Япония тридцатых годов. Некто Симамура, мужчина средних лет, едет в поезде в снежную страну - так называется суровый горный край на севере Хонсю (главный остров Японии), который славится обильными снегопадами. Впервые он приехал туда полюбоваться северной природой год назад ранней весной, а сейчас едет снова: повидать молодую женщину, с которой свёл знакомство. Симамура вырос в Токио, он человек обеспеченный и если чем и занимается, то исключительно для собственного удовольствия. Так, он заинтересовался сначала народными танцами, потом европейским балетом, которого никогда не видел; он пишет о нем статьи. В поезде он видит красивую юную девушку, сидящую наискосок через проход от него. Девушка местная, и из ее разговора с начальником станции Симамура узнает, что ее зовут Йоко. Ее голос кажется ему до боли прекрасным. Он наблюдает за ее лицом, которое отражается в оконном стекле, как в зеркале, и приходит в восторг, когда ее глаз совмещается с каким-то дальним огоньком и зрачок вспыхивает. Девушка едет не одна: с ней больной мужчина, за которым она заботливо ухаживает. Симамура не может понять, кем они приходятся друг другу. Девушка и ее спутник сходят с поезда на той же станции, что и Симамура. Агент гостиницы везёт Симамуру на машине мимо утопающих в снегу домов. Симамура спрашивает агента о девушке, которая тогда, весной, жила в доме учительницы танцев, и слышит в ответ, что она тоже была на станции: встречала больного сына учительницы. Симамура не удивляется совпадению: «значит, в зеркале, на фоне вечернего пейзажа, он видел Йоко, ухаживающую за больным сыном хозяйки дома, где живёт женщина, ради которой он сюда приехал...»
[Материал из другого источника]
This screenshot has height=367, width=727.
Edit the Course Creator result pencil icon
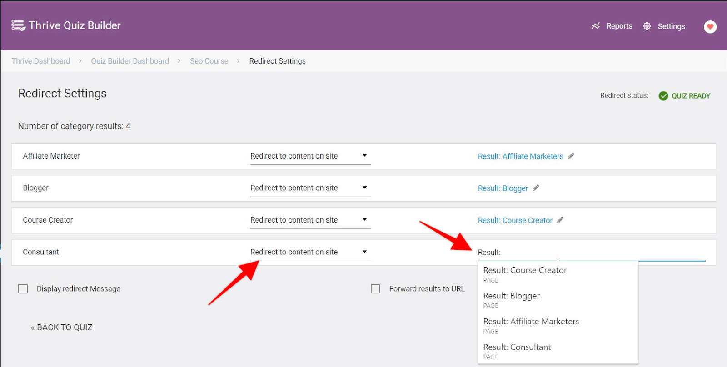coord(560,220)
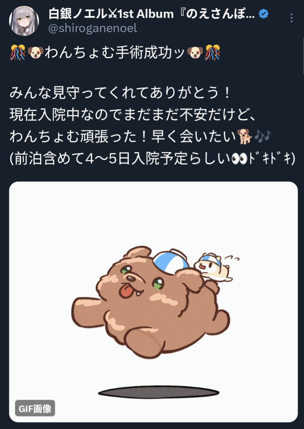Click the GIF画像 label badge
This screenshot has width=304, height=429.
tap(35, 409)

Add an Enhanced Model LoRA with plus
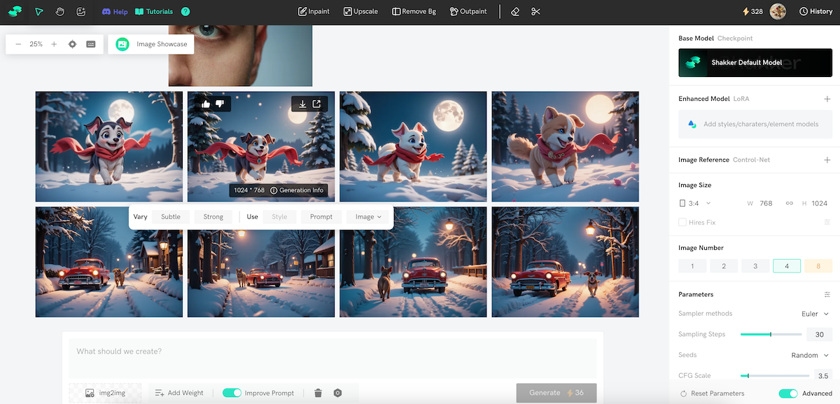click(827, 99)
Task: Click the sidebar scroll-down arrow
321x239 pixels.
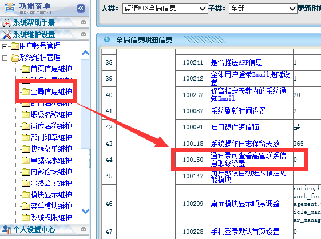Action: [x=85, y=211]
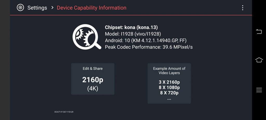Screen dimensions: 266x120
Task: Click the Settings gear icon in header
Action: point(20,8)
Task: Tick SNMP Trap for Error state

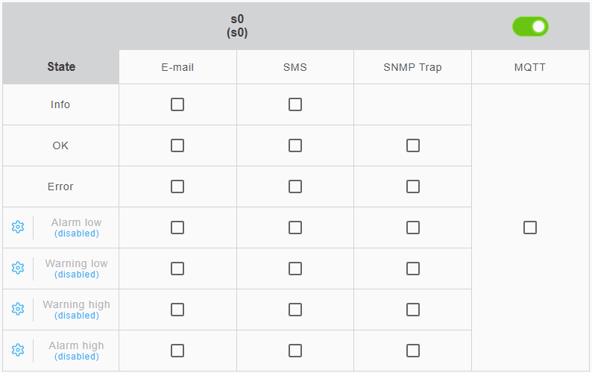Action: (413, 187)
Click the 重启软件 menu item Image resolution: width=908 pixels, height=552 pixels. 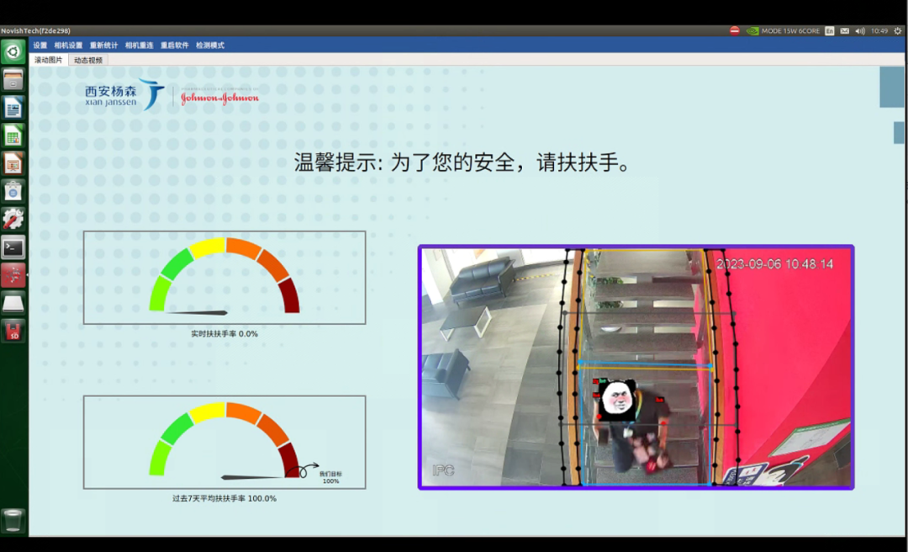175,45
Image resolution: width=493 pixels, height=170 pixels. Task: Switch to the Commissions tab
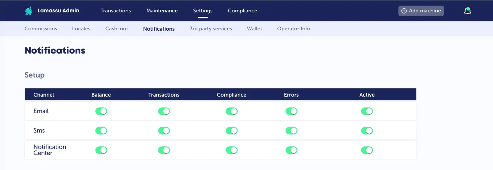tap(41, 28)
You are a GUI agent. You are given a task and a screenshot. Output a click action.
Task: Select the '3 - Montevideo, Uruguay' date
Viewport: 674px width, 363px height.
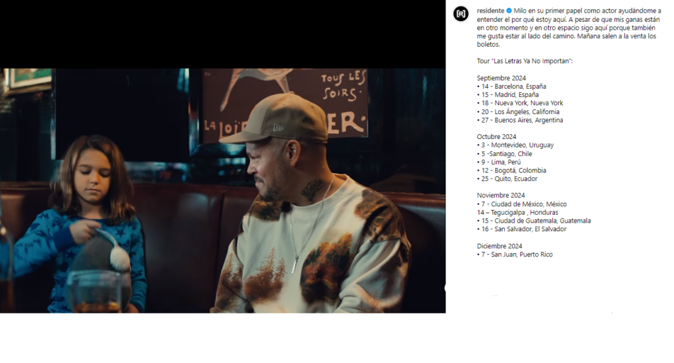click(x=515, y=145)
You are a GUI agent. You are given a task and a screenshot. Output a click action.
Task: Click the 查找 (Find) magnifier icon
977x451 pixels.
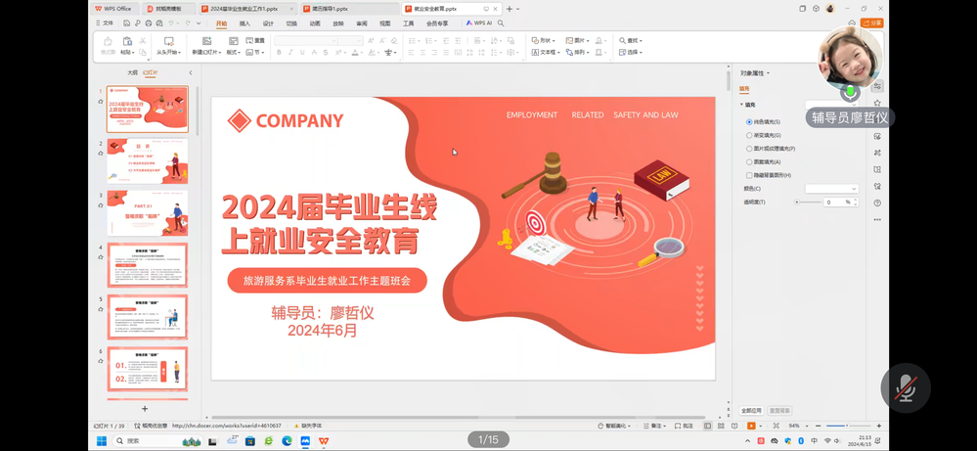click(x=623, y=41)
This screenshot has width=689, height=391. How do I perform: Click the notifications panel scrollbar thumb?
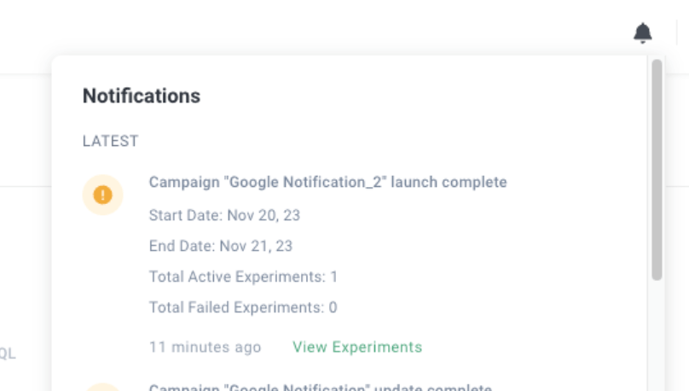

Они встречаются в коридоре гостиницы. Она не упрекает его за то, что он долго не приезжал, не писал ей и даже не прислал обещанное руководство по танцам. Она молчит, но Симамура чувствует, что она не только не обвиняет его, но исполнена нежности, тянется к нему всем существом. Симамура вспоминает, как он познакомился с ней. В начале альпинистского сезона он приехал в эти места и, спустившись с гор после недельного похода, попросил пригласить гейшу. Ему объяснили, что все гейши приглашены на банкет по случаю окончания строительства дороги, но есть ещё девушка, живущая в доме учительницы танцев, может быть, она согласится прийти. Она не то чтобы настоящая гейша, но когда бывают большие банкеты, ее охотно приглашают: она танцует, и ее здесь очень ценят. Девушка пришла, и на Симамуру повеяло удивительной чистотой. Она рассказала о себе: ей девятнадцать лет, родилась она здесь, в краю снега, одно время работала подавальщицей в Токио, но потом ее выкупил покровитель: он пожелал, чтобы она занялась преподаванием национальных танцев и обрела самостоятельность. Но вскоре он умер, и с тех пор она живёт по-настоящему, по-своему. Симамура заговорил с ней о театре кабуки - оказалось, что девушка хорошо разбирается в искусстве этого театра. Симамура начал испытывать к ней что-то похожее на дружеское участие. На следующий день девушка зашла к нему в номер в гости. Симамура попросил ее порекомендовать ему гейшу, ему хотелось, чтобы они с девушкой остались только друзьями. Быть может, летом он приедет сюда с семьёй, она могла бы составить компанию его жене, а телесная близость может закончиться тем, что наутро ему и смотреть на неё не захочется. Но девушка все-таки отказывается помочь. Когда же горничная прислала к Симамуре гейшу, ему тотчас сделалось скучно, и он деликатно выпроводил ее. Встретив девушку в криптомериевой роще, он сообщил ей, что передумал и отпустил гейшу: ему показалось досадным проводить время с другой девушкой, не такой красивой, как она. Но что-то между ними изменилось, все было уже не так, как до прихода гейши. Вечером девушка явилась к Симамуре в номер. Она была на празднике, и ее напоили, так что она еле стояла на ногах. Симамура обнял ее, но она помнила его слова о том, что лучше им оставаться просто друзьями, и боролась с желанием отдаться ему. И все же она уступила. Она ушла от него засветло, до того, как встала гостиничная прислуга, а Симамура в тот же день возвратился в Токио.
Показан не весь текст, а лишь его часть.